The team of Once, who have moved from London to Paris.
“Bye London. We are moving to Paris. So Long and thanks for all the fish and chips.”
That was the goodbye message of the CEO of dating app Once, a French startup that has just relocated from London to Paris as a result of the Brexit referendum.
French born Jean Meyer set up the dating app Once along with compatriots Guillaume Sempé and Guilhem Duché in Brittany in early 2015.
Back then they felt they had no choice but to leave France and move to London.
“Staying in our country was not an option,” Meyer (pictured below) writes.
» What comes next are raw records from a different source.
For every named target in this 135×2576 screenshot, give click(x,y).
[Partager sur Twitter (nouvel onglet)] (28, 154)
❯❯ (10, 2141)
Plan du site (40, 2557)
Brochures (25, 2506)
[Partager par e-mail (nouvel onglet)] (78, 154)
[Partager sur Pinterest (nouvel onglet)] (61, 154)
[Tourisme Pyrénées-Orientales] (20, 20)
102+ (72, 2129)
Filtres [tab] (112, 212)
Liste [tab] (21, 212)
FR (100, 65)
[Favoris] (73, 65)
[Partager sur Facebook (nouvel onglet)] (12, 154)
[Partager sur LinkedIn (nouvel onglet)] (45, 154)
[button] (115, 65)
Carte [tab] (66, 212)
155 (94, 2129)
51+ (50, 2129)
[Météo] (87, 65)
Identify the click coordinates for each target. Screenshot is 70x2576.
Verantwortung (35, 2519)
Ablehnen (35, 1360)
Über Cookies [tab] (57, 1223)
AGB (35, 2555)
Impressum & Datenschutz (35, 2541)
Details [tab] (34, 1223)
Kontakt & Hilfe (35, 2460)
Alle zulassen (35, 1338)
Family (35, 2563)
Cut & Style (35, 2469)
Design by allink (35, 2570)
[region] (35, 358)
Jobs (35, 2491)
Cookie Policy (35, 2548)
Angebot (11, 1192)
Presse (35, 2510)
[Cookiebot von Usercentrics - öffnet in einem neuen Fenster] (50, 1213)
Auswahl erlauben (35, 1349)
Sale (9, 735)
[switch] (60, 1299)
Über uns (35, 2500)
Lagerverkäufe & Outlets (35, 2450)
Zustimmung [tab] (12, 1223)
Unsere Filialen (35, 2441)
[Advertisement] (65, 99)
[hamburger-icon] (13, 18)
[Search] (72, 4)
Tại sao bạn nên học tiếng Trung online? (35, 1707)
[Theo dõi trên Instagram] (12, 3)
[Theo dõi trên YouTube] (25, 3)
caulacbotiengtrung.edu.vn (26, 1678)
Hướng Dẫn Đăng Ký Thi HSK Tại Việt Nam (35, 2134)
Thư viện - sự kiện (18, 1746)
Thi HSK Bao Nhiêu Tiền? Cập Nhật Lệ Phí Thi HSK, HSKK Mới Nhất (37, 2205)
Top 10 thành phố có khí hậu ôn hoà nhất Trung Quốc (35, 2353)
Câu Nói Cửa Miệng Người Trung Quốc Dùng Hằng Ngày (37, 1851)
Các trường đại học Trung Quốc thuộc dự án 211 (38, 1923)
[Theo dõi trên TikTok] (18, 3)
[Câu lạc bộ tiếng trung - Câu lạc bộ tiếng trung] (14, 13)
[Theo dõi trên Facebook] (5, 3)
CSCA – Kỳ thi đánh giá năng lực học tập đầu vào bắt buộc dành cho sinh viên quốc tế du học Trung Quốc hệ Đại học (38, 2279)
London's wages and flexibility of the labour market (short notice periods, simplified contracts) made it easy for his company to attract international talent. They also had greater access to venture capital funds than they would have done in Paris.
Essentially the company was able to grow far quicker and on a much firmer footing in London than if they had stayed in Paris, Meyer says.
The Once app has been downloaded five million times and the company described itself as the “leader of the romantic encounter on mobile in Europe.”
Then came the shock Brexit referendum result of June 2016 when a majority of UK voters opted to leave the EU. While the signing of the Brexit divorce papers still feels far off (if it actually happens at all) the impact of the referendum on the startup was immediate.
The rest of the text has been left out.